Agentic Adventures - Using llama.cpp
Introduction
In this blog I am going to explore installing and using the llama.cpp set of tools and using them to provide local LLM models in the zed editor for agentic coding.
To test I will be using two different computers, my Apple MBP M4 Max with 36Gb of Ram (Unified) and our Lab setup which is Lenovo workstation i7-13700 with 64Gb RAM and an nVidia GeForce RTX 4080 16Gb
I will start by installing and setting up the tools, then using a few simple models will evaluate how effective this is on a simple python / PySide6 app (which is a good use case for our teaching).

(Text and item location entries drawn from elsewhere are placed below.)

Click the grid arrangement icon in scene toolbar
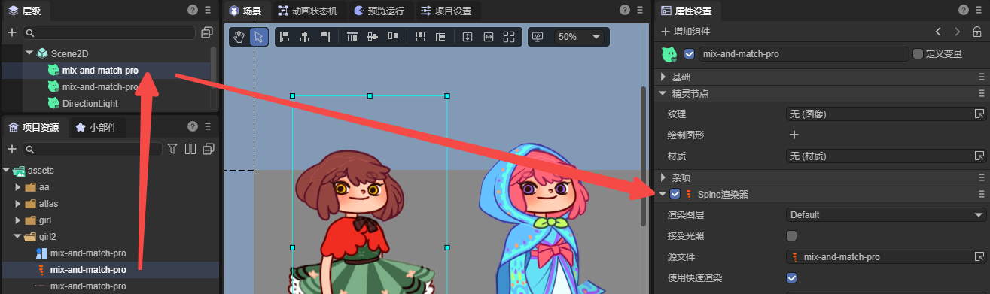The image size is (990, 294). [x=509, y=37]
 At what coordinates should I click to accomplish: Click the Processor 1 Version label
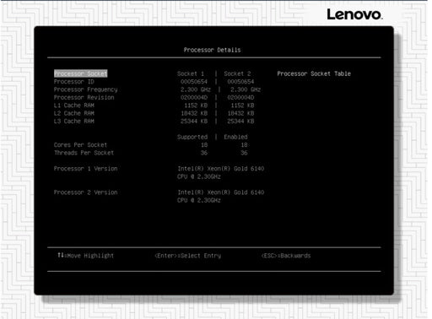coord(86,169)
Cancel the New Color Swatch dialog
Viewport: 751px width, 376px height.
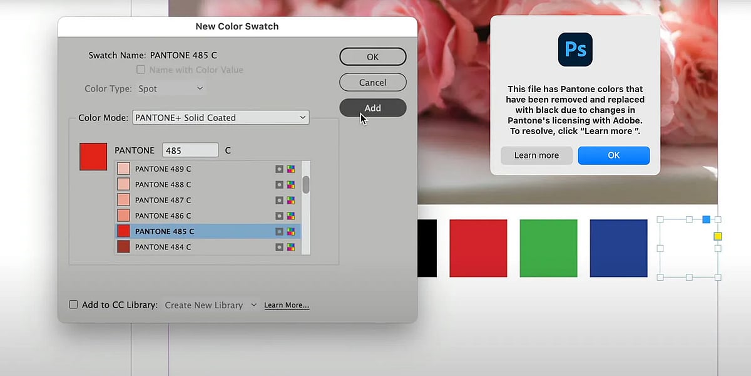coord(372,82)
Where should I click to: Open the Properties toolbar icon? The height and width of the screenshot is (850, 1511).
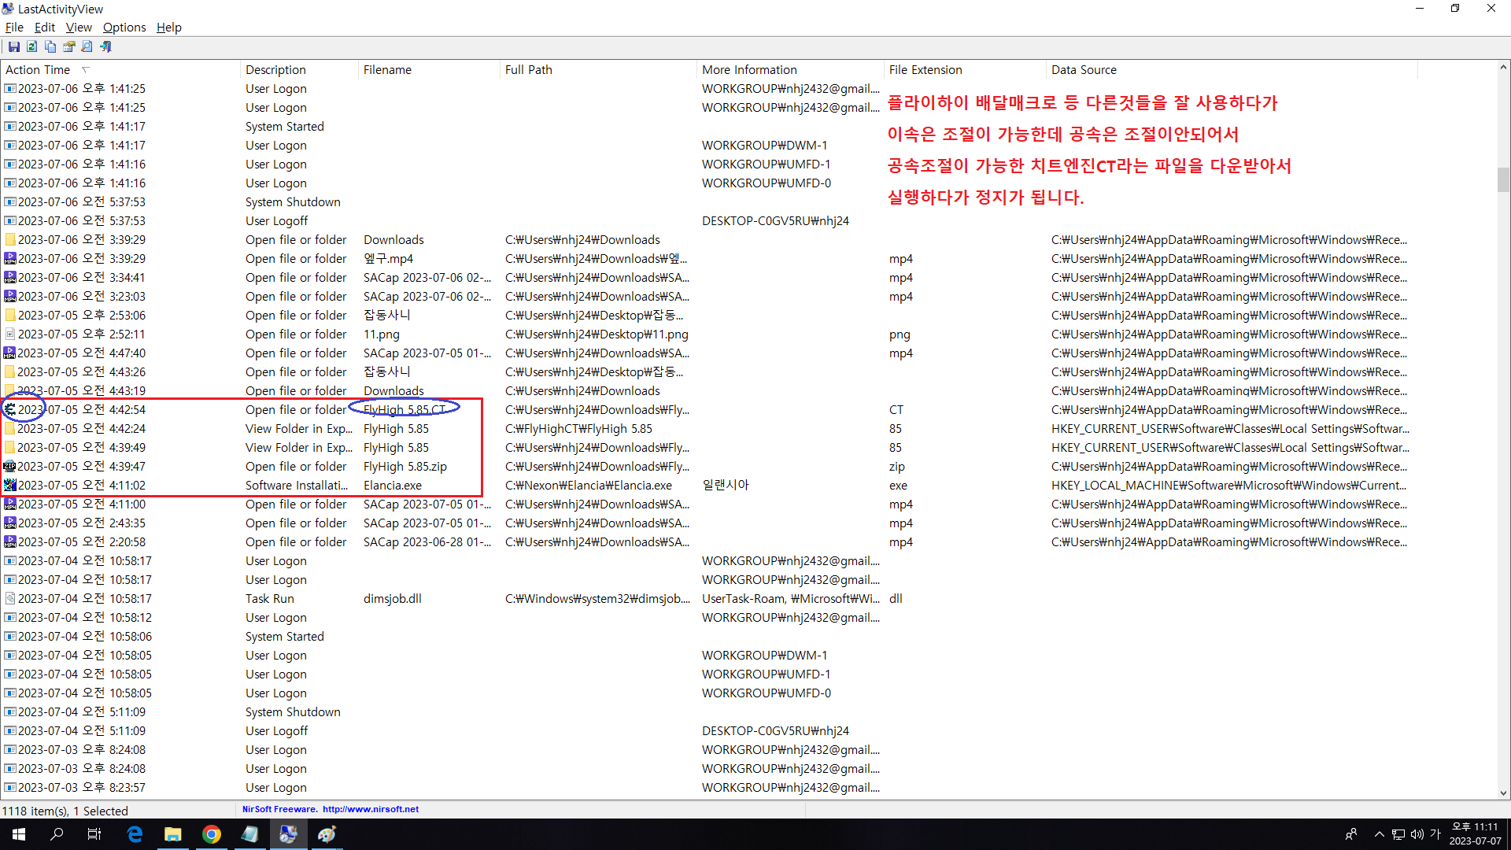[69, 47]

The main motivation for this is to have a simple way of teaching agentic coding best practices without having to spend any extra money on tokens. This will allow simple experimentation with base / simple models before we spend actual credits on real projects.
llama.cpp install
There are very detailed instructions on installation on the GitHub page, however I used two different methods. On the mac I used brew as I typically use this day to day for other tools
brew install llama.cpp
For linux I decided to build from source as our lab machines are a more complex setup. This was fairly straight forward.
git clone git@github.com:ggml-org/llama.cpp.git
cd llama.cpp
mkdir build
cd build
cmake -G Ninja -DGGML_CUDA=ON -DCMAKE_BUILD_TYPE=Release ..
ninja
Note the flag -DGGML_CUDA=ON is used to enable the cuda version which works as our machines are already setup for cuda development.

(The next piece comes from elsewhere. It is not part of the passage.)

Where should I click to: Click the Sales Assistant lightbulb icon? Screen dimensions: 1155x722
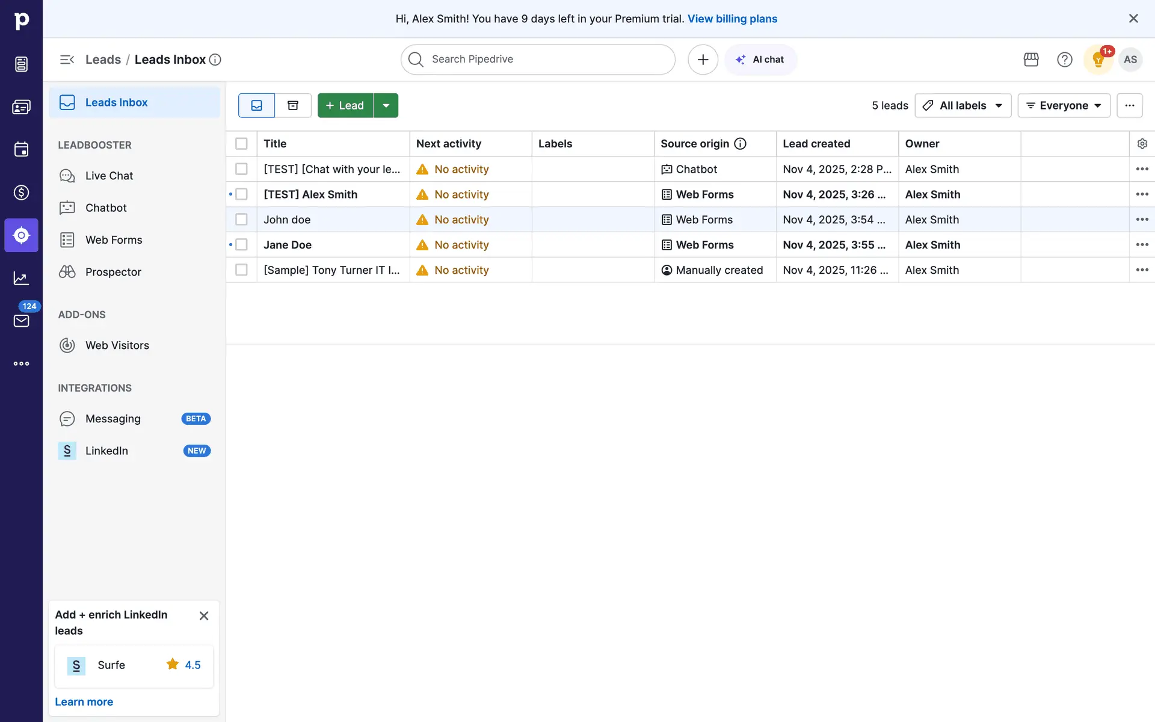tap(1098, 60)
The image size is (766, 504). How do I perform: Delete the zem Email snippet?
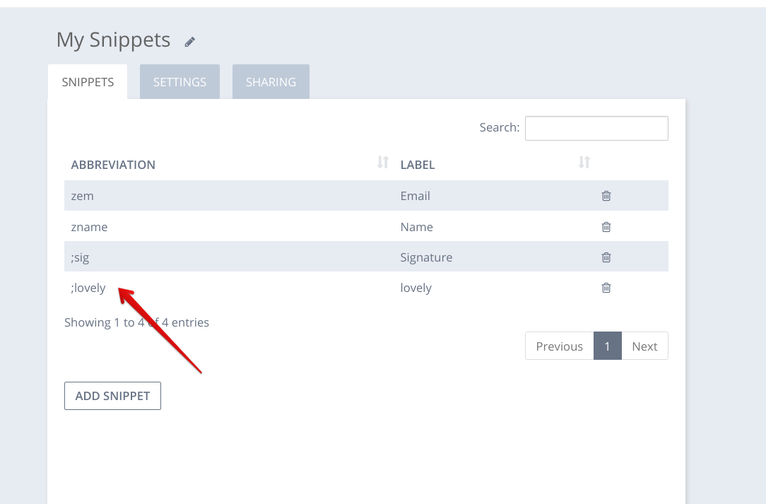click(x=606, y=196)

This takes a while to build but once done there will be a build/bin folder with all the tools needed. I have now copied all the tools into our /public/devel/25-26/bin folder so they are now avaliable to all.
Zed Config
When using with zed we need to run the server and tell zed what port and API key we are using. As this is a local setup the key can be simple. To run the server we do the following in the terminal
llama-server --api-key 12345 -m MODEL.gguf
There are many other command line arguments that can be used but these are model specific and we will investigate these later.
Inside zed we now need to add the server information, llama.cpp uses openai compatible api so it will work directly with the zed agent panel as a provider.

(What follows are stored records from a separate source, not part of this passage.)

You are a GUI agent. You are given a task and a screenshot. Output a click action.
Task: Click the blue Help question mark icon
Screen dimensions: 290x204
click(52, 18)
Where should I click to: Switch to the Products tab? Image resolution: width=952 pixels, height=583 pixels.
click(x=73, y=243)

We need to add the following into the zed config.json file (zed->settings->settings file)
"language_models": {
"openai_compatible": {
"llama.cpp": {
"api_url": "http://localhost:8080",
"available_models": [
{
"name": "LLamaServerCurrentModel",
"display_name": "LLamaServerCurrentModel",
"max_tokens": 131072,
"max_output_tokens": 65536,
},
],
},
},
},
The core element is the url / port that the server is running on, by defaul llama.cpp will use http://localhost:8080 but other ports can be used / configured on the server command line.
The name / display_name will appear in the zed agent panel.

Select the LLamaServerCurrentModel and hit configure and enter the same API key passed on the command line

The tools is now ready to use.
Test project
To test the different local modes I am going to use the same prompt and AGENTS.md file but try different models on both my mac and linux setup. I will add all the results and chats to a github repo so I can have a look at the results and store the agent conversations as per the ncca coding standard.
Project Prompt
The following prompt will be used to tell the agent what to do.
Using PySide6 create a simple MainWindow application in the file main.py that allows the user to drop and image or load via a file dialog and display it in the main window central widget. If a image is added it will be added to the centeral widget with the other images.
AGENTS.md file
The AGENTS.md file is used to give a set of rules for the the basic python setup and development.
# Global Agent Rules
## Git Workflow
When making code changes ALWAYS follow this process:
1. Ensure current branch is committed if not do not continue until the user has committed and pushed the changes.
2. Create a new worktree before editing:
git worktree add .worktrees/<short-task-name> -b agent/<short-task-name>
3. Never commit directly to main or master.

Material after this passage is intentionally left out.